The veteran status of more than 23% of the statistics reported in the twenty-one states was unknown, but among those whose death certificates were available, about 18% had some form of military service on record - again, the blooded infantryman with four tours to Ramadi was counted exactly the same as a tuba player with the Illinois National Guard who never left Springfield.  And in the US, 24% of men and 2% of women are veterans.  18% of suicides are veterans.  24+% of the adult population are vets.  The idea that veterans, per se, are more at risk from suicide than the rest of us is, to say the least, highly questionable.

One statistic that does seem to suggest a strong correlation between military service and suicide is gender.  Women who successfully attempt suicide account for 3% of deaths in the US, whereas among female veterans, that number jumps to 26%. Whether that is related to the experience of being female in a hostile gender environment or familiarity with firearms or some other cause was not something about which I could find data.  One thing I can say with some certainty is that - with men committing suicide at almost four times the rate of women - the US military is more than 85% male (that number was even higher in earlier years).  This alone could account for the app. 50% higher rate of suicide among "veterans" than among the rest of the population.

An interesting (though still not illuminating) statistical comparison.  Suicide rates among veterans exceed the general rate among married and divorced people, but among single people non-veterans are almost three times as likely to kill themselves.

If you think military experience puts you at risk, don't go to med school. Doctors are far and away the most common group - by job - to do themselves in.  Followed by dentists, financial workers, lawyers, cops, real estate agents, electricians, farm workers, pharmacists, and research scientists.  What the common denominator is there I have not a clue. But military folks don't even qualify for the top ten.  White women doctors do the deed far more often that other white women. Black male cops do it far more often than other black men.  We can speculate about any of these, but this doesn't support the veteran-as-victim narrative.
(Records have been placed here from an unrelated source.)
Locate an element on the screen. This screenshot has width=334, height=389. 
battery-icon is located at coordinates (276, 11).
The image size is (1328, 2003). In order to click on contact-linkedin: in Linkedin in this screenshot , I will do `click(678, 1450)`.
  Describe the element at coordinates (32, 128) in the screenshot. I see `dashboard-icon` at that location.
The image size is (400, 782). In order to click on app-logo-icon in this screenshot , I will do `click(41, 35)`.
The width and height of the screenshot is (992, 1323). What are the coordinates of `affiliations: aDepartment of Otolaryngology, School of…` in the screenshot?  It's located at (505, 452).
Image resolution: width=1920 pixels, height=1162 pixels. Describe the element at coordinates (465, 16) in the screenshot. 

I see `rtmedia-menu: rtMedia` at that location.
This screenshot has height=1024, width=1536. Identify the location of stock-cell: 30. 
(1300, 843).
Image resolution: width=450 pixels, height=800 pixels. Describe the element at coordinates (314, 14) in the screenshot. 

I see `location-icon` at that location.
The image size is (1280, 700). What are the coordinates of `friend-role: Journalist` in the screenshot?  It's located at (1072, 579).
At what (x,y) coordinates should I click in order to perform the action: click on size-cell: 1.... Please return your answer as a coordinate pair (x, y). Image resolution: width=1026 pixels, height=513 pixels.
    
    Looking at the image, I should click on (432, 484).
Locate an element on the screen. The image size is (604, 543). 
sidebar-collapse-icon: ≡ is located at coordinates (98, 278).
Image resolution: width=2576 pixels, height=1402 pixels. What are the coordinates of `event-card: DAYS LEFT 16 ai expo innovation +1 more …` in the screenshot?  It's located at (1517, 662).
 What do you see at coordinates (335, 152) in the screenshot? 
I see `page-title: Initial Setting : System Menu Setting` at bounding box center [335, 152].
Calling this "an epidemic" is certainly overstating it.

Combat does not make military personnel either heroes or victims.  This is cheapened language, polemical language, self-congratulatory or self-pitying language; and it is the language of a militaristic society that idolizes military "service."

Almost 40% of US troops never deploy to a combat zone.  Not one out of ten who actually deploys ever fires a weapon during an actual "enemy contact."

85% of veteran suicides never went into a hostile fire zone.

Make of this what you will.  To me - and I am not dismissing veterans, people with PTSD, or rthe terrible toll of suicide - this is another narrative in support of our civil religion and our worship of the military.